++++ Supplied data

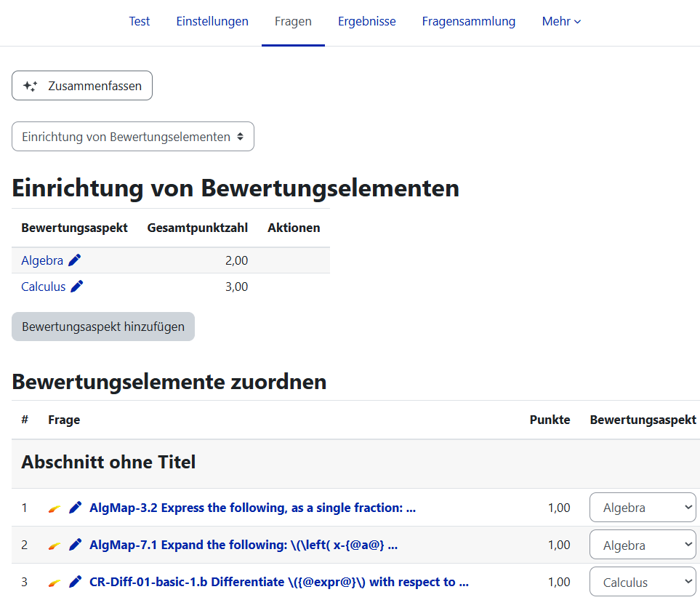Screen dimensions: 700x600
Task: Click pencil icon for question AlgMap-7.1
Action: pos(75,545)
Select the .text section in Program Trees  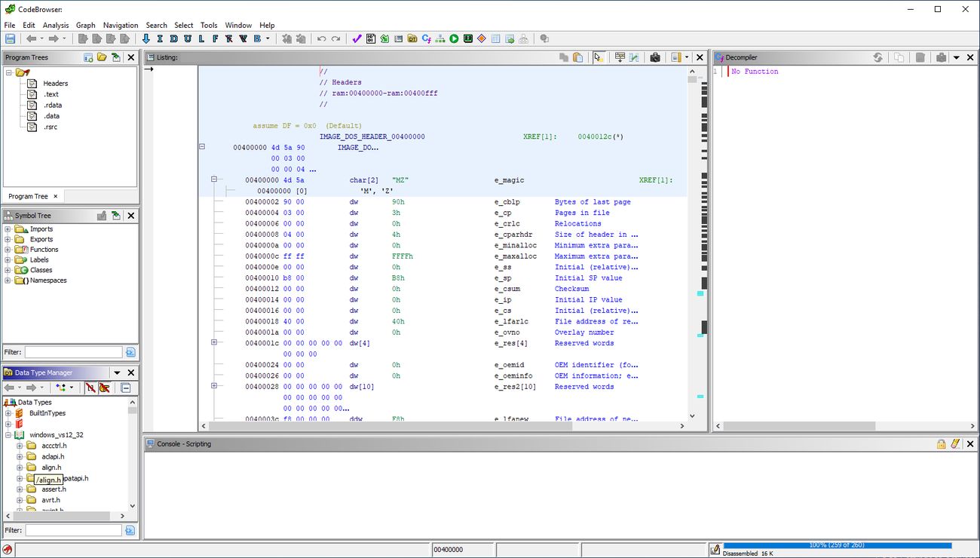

++++++++
++++ Supplied data

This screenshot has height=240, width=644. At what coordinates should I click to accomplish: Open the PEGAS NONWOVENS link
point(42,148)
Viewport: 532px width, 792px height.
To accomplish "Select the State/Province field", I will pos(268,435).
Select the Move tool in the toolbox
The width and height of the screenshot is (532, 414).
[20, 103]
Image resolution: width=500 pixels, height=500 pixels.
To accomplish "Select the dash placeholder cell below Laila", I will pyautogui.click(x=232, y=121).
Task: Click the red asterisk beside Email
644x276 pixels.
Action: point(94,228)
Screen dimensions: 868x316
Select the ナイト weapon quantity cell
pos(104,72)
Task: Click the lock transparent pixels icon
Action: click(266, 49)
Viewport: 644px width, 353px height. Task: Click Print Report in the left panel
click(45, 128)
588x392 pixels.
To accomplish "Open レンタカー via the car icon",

++++++++

Assigned task:
Look through the entries above and find each line where the word "will" occurs; copy those lines.

Your response:
To accomplish "Select the State/Province field", I will pos(268,435).
To accomplish "Select the dash placeholder cell below Laila", I will pyautogui.click(x=232, y=121).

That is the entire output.